## Problem
Please convert the listing below into a Markdown table with the columns Row and Text, putting each nonblank line in its own numbered row and omitting blank lines.

<<<<

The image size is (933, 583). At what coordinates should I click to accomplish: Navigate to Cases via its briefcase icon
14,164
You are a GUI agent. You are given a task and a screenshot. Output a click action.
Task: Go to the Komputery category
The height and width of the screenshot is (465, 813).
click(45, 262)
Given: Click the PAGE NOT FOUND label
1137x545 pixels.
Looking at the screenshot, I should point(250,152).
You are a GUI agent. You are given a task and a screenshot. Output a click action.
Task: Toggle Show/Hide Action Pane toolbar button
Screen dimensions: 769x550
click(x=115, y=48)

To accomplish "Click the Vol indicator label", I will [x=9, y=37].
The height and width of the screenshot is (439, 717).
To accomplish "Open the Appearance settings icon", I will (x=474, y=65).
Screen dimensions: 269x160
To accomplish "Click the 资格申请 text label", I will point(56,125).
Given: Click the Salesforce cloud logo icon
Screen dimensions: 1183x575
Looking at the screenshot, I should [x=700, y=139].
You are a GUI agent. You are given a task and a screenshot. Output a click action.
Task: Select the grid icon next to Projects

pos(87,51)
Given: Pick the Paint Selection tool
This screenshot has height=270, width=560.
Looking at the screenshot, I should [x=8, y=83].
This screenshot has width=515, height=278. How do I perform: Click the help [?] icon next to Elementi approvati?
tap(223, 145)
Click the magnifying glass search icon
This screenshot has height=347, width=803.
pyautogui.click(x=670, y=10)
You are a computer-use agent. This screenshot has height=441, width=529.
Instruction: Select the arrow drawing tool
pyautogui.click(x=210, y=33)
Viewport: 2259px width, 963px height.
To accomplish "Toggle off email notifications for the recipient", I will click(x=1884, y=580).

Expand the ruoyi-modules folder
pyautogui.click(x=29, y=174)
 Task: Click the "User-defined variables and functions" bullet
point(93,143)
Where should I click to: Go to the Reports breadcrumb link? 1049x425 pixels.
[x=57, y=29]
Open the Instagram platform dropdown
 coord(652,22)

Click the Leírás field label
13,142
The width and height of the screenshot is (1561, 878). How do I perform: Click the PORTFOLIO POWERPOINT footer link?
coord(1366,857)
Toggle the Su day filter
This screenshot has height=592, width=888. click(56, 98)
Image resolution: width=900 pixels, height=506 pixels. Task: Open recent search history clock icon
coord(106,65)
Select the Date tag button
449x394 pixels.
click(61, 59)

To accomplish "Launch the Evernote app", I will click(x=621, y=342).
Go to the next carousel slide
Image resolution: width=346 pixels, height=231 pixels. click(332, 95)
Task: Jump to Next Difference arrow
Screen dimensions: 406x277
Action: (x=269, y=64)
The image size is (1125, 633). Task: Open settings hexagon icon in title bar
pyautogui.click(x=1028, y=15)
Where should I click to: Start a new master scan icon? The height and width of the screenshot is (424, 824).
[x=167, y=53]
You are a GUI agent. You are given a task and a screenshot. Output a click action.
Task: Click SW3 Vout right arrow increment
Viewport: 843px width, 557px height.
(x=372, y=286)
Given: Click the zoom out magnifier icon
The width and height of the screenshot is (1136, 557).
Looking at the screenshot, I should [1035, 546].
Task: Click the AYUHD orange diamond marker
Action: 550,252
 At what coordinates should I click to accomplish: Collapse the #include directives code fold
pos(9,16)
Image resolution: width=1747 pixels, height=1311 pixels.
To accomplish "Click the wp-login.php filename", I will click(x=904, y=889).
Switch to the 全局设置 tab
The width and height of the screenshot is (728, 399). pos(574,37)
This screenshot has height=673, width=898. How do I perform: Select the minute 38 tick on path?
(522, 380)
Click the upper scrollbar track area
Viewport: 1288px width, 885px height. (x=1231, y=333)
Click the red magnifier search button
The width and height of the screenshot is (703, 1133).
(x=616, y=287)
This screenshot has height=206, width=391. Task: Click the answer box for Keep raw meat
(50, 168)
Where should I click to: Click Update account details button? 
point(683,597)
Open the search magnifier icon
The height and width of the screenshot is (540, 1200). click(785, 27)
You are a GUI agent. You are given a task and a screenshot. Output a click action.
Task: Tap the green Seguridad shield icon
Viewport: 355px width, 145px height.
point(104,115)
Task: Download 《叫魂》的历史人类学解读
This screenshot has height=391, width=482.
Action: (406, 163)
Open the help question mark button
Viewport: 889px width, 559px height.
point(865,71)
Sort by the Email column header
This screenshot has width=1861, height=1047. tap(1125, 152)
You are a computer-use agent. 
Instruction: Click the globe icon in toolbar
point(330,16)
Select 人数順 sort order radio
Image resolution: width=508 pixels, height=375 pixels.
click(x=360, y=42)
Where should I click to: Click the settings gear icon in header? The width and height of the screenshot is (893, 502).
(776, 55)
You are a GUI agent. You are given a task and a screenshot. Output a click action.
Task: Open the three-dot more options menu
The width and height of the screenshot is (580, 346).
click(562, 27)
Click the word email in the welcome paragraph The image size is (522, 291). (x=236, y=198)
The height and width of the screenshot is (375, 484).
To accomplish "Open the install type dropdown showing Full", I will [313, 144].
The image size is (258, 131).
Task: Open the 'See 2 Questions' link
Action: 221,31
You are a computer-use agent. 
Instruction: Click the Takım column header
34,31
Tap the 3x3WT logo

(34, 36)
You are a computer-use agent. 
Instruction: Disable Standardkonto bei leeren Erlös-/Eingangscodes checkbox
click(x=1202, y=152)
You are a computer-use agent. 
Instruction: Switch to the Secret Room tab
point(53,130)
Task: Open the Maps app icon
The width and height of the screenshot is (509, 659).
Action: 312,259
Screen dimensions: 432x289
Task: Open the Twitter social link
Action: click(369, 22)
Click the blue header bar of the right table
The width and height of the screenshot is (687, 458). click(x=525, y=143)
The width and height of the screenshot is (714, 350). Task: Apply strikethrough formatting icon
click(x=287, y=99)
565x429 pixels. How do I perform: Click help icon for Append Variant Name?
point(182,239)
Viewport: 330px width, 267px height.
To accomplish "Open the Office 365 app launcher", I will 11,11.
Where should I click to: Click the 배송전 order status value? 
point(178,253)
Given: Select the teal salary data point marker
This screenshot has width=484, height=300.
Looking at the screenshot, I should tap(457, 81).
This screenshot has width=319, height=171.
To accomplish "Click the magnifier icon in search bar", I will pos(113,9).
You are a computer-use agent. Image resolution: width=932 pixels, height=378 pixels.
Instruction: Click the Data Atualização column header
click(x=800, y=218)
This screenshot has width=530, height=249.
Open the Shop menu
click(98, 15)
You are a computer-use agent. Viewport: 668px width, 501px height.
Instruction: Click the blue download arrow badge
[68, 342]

>>>>

## Full response
| Row | Text |
|---|---|
| 1 | The image size is (933, 583). At what coordinates should I click to accomplish: Navigate to Cases via its briefcase icon |
| 2 | 14,164 |
| 3 | You are a GUI agent. You are given a task and a screenshot. Output a click action. |
| 4 | Task: Go to the Komputery category |
| 5 | The height and width of the screenshot is (465, 813). |
| 6 | click(45, 262) |
| 7 | Given: Click the PAGE NOT FOUND label |
| 8 | 1137x545 pixels. |
| 9 | Looking at the screenshot, I should point(250,152). |
| 10 | You are a GUI agent. You are given a task and a screenshot. Output a click action. |
| 11 | Task: Toggle Show/Hide Action Pane toolbar button |
| 12 | Screen dimensions: 769x550 |
| 13 | click(x=115, y=48) |
| 14 | To accomplish "Click the Vol indicator label", I will [x=9, y=37]. |
| 15 | The height and width of the screenshot is (439, 717). |
| 16 | To accomplish "Open the Appearance settings icon", I will (x=474, y=65). |
| 17 | Screen dimensions: 269x160 |
| 18 | To accomplish "Click the 资格申请 text label", I will point(56,125). |
| 19 | Given: Click the Salesforce cloud logo icon |
| 20 | Screen dimensions: 1183x575 |
| 21 | Looking at the screenshot, I should [x=700, y=139]. |
| 22 | You are a GUI agent. You are given a task and a screenshot. Output a click action. |
| 23 | Task: Select the grid icon next to Projects |
| 24 | pos(87,51) |
| 25 | Given: Pick the Paint Selection tool |
| 26 | This screenshot has height=270, width=560. |
| 27 | Looking at the screenshot, I should [x=8, y=83]. |
| 28 | This screenshot has width=515, height=278. How do I perform: Click the help [?] icon next to Elementi approvati? |
| 29 | tap(223, 145) |
| 30 | Click the magnifying glass search icon |
| 31 | This screenshot has height=347, width=803. |
| 32 | pyautogui.click(x=670, y=10) |
| 33 | You are a computer-use agent. This screenshot has height=441, width=529. |
| 34 | Instruction: Select the arrow drawing tool |
| 35 | pyautogui.click(x=210, y=33) |
| 36 | Viewport: 2259px width, 963px height. |
| 37 | To accomplish "Toggle off email notifications for the recipient", I will click(x=1884, y=580). |
| 38 | Expand the ruoyi-modules folder |
| 39 | pyautogui.click(x=29, y=174) |
| 40 |  Task: Click the "User-defined variables and functions" bullet |
| 41 | point(93,143) |
| 42 | Where should I click to: Go to the Reports breadcrumb link? 1049x425 pixels. |
| 43 | [x=57, y=29] |
| 44 | Open the Instagram platform dropdown |
| 45 |  coord(652,22) |
| 46 | Click the Leírás field label |
| 47 | 13,142 |
| 48 | The width and height of the screenshot is (1561, 878). How do I perform: Click the PORTFOLIO POWERPOINT footer link? |
| 49 | coord(1366,857) |
| 50 | Toggle the Su day filter |
| 51 | This screenshot has height=592, width=888. click(56, 98) |
| 52 | Image resolution: width=900 pixels, height=506 pixels. Task: Open recent search history clock icon |
| 53 | coord(106,65) |
| 54 | Select the Date tag button |
| 55 | 449x394 pixels. |
| 56 | click(61, 59) |
| 57 | To accomplish "Launch the Evernote app", I will click(x=621, y=342). |
| 58 | Go to the next carousel slide |
| 59 | Image resolution: width=346 pixels, height=231 pixels. click(332, 95) |
| 60 | Task: Jump to Next Difference arrow |
| 61 | Screen dimensions: 406x277 |
| 62 | Action: (x=269, y=64) |
| 63 | The image size is (1125, 633). Task: Open settings hexagon icon in title bar |
| 64 | pyautogui.click(x=1028, y=15) |
| 65 | Where should I click to: Start a new master scan icon? The height and width of the screenshot is (424, 824). |
| 66 | [x=167, y=53] |
| 67 | You are a GUI agent. You are given a task and a screenshot. Output a click action. |
| 68 | Task: Click SW3 Vout right arrow increment |
| 69 | Viewport: 843px width, 557px height. |
| 70 | (x=372, y=286) |
| 71 | Given: Click the zoom out magnifier icon |
| 72 | The width and height of the screenshot is (1136, 557). |
| 73 | Looking at the screenshot, I should [1035, 546]. |
| 74 | Task: Click the AYUHD orange diamond marker |
| 75 | Action: 550,252 |
| 76 |  At what coordinates should I click to accomplish: Collapse the #include directives code fold |
| 77 | pos(9,16) |
| 78 | Image resolution: width=1747 pixels, height=1311 pixels. |
| 79 | To accomplish "Click the wp-login.php filename", I will click(x=904, y=889). |
| 80 | Switch to the 全局设置 tab |
| 81 | The width and height of the screenshot is (728, 399). pos(574,37) |
| 82 | This screenshot has height=673, width=898. How do I perform: Select the minute 38 tick on path? |
| 83 | (522, 380) |
| 84 | Click the upper scrollbar track area |
| 85 | Viewport: 1288px width, 885px height. (x=1231, y=333) |
| 86 | Click the red magnifier search button |
| 87 | The width and height of the screenshot is (703, 1133). |
| 88 | (x=616, y=287) |
| 89 | This screenshot has height=206, width=391. Task: Click the answer box for Keep raw meat |
| 90 | (50, 168) |
| 91 | Where should I click to: Click Update account details button?  |
| 92 | point(683,597) |
| 93 | Open the search magnifier icon |
| 94 | The height and width of the screenshot is (540, 1200). click(785, 27) |
| 95 | You are a GUI agent. You are given a task and a screenshot. Output a click action. |
| 96 | Task: Tap the green Seguridad shield icon |
| 97 | Viewport: 355px width, 145px height. |
| 98 | point(104,115) |
| 99 | Task: Download 《叫魂》的历史人类学解读 |
| 100 | This screenshot has height=391, width=482. |
| 101 | Action: (406, 163) |
| 102 | Open the help question mark button |
| 103 | Viewport: 889px width, 559px height. |
| 104 | point(865,71) |
| 105 | Sort by the Email column header |
| 106 | This screenshot has width=1861, height=1047. tap(1125, 152) |
| 107 | You are a computer-use agent.  |
| 108 | Instruction: Click the globe icon in toolbar |
| 109 | point(330,16) |
| 110 | Select 人数順 sort order radio |
| 111 | Image resolution: width=508 pixels, height=375 pixels. |
| 112 | click(x=360, y=42) |
| 113 | Where should I click to: Click the settings gear icon in header? The width and height of the screenshot is (893, 502). |
| 114 | (776, 55) |
| 115 | You are a GUI agent. You are given a task and a screenshot. Output a click action. |
| 116 | Task: Open the three-dot more options menu |
| 117 | The width and height of the screenshot is (580, 346). |
| 118 | click(562, 27) |
| 119 | Click the word email in the welcome paragraph The image size is (522, 291). (x=236, y=198) |
| 120 | The height and width of the screenshot is (375, 484). |
| 121 | To accomplish "Open the install type dropdown showing Full", I will [313, 144]. |
| 122 | The image size is (258, 131). |
| 123 | Task: Open the 'See 2 Questions' link |
| 124 | Action: 221,31 |
| 125 | You are a computer-use agent.  |
| 126 | Instruction: Click the Takım column header |
| 127 | 34,31 |
| 128 | Tap the 3x3WT logo |
| 129 | (34, 36) |
| 130 | You are a computer-use agent.  |
| 131 | Instruction: Disable Standardkonto bei leeren Erlös-/Eingangscodes checkbox |
| 132 | click(x=1202, y=152) |
| 133 | You are a computer-use agent.  |
| 134 | Instruction: Switch to the Secret Room tab |
| 135 | point(53,130) |
| 136 | Task: Open the Maps app icon |
| 137 | The width and height of the screenshot is (509, 659). |
| 138 | Action: 312,259 |
| 139 | Screen dimensions: 432x289 |
| 140 | Task: Open the Twitter social link |
| 141 | Action: click(369, 22) |
| 142 | Click the blue header bar of the right table |
| 143 | The width and height of the screenshot is (687, 458). click(x=525, y=143) |
| 144 | The width and height of the screenshot is (714, 350). Task: Apply strikethrough formatting icon |
| 145 | click(x=287, y=99) |
| 146 | 565x429 pixels. How do I perform: Click help icon for Append Variant Name? |
| 147 | point(182,239) |
| 148 | Viewport: 330px width, 267px height. |
| 149 | To accomplish "Open the Office 365 app launcher", I will 11,11. |
| 150 | Where should I click to: Click the 배송전 order status value?  |
| 151 | point(178,253) |
| 152 | Given: Select the teal salary data point marker |
| 153 | This screenshot has width=484, height=300. |
| 154 | Looking at the screenshot, I should tap(457, 81). |
| 155 | This screenshot has width=319, height=171. |
| 156 | To accomplish "Click the magnifier icon in search bar", I will pos(113,9). |
| 157 | You are a computer-use agent. Image resolution: width=932 pixels, height=378 pixels. |
| 158 | Instruction: Click the Data Atualização column header |
| 159 | click(x=800, y=218) |
| 160 | This screenshot has width=530, height=249. |
| 161 | Open the Shop menu |
| 162 | click(98, 15) |
| 163 | You are a computer-use agent. Viewport: 668px width, 501px height. |
| 164 | Instruction: Click the blue download arrow badge |
| 165 | [68, 342] |